Felten's paper on the complexities of Network Neutrality
Suppose we discover that customers of TelCo, a residential ISP, are having trouble using the VoipCo Internet phone service, because of jitter problems. What might be causing this? One possibility is that TelCo is using delay discrimination, either minimal or non-minimal, with the goal of causing this problem. Many people would want rules against this kind of behavior.64K PDF LinkAnother possibility is that TelCo isn't trying to cause problems for VoipCo users, and in fact TelCo's management of its network is completely reasonable and nondiscriminatory, but for reasons beyond TelCo's control its network happens to have higher jitter than other networks have. Perhaps the jitter problems are temporary.
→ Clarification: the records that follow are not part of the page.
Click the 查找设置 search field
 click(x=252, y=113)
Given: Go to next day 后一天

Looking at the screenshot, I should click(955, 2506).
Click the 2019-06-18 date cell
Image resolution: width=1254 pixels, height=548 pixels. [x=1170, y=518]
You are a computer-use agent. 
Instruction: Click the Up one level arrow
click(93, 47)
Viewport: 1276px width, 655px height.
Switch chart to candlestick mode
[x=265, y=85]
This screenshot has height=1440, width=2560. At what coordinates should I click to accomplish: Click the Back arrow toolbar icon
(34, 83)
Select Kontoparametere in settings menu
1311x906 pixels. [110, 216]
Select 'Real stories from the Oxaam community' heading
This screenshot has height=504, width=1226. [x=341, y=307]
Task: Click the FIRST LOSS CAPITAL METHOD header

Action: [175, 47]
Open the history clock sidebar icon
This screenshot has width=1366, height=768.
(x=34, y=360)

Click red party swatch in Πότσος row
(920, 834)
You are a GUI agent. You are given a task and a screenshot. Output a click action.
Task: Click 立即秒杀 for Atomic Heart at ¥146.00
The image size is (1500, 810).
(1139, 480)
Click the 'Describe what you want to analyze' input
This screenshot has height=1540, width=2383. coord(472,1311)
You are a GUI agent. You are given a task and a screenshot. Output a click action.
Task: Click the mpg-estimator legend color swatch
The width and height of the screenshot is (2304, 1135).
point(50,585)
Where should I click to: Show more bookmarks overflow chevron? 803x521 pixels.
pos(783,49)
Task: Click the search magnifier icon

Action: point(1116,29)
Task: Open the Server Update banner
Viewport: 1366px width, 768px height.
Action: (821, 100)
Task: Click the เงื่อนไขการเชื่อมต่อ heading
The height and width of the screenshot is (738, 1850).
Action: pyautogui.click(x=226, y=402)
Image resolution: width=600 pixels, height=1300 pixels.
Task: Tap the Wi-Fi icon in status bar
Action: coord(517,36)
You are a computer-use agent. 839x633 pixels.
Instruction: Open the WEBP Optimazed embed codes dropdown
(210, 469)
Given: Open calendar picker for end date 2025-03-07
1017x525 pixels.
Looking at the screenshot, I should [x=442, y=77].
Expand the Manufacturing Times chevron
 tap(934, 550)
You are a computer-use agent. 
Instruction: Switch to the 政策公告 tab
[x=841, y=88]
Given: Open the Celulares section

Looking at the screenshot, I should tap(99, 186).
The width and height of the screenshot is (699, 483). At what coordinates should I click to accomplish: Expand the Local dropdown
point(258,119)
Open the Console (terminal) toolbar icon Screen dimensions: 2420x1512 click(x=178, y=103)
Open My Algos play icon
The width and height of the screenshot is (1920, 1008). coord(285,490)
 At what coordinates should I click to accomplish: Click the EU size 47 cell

In this case, most people would agree that net neutrality rules shouldn't punish TelCo for something that isn't really its fault.
The most challenging possibility, from a policy standpoint, is that TelCo didn't take any obvious steps to cause the problem but is happy that it exists, and is subtly managing its network in a way that fosters jitter. Network management is complicated, and many management decisions could impact jitter one way or the other. A network provider who wants to cause high jitter can do so, and might have pretextual excuses for all of the steps it takes. Can regulators distinguish this kind of stratagem from the case of fair and justified engineering decisions that happen to cause a little temporary jitter?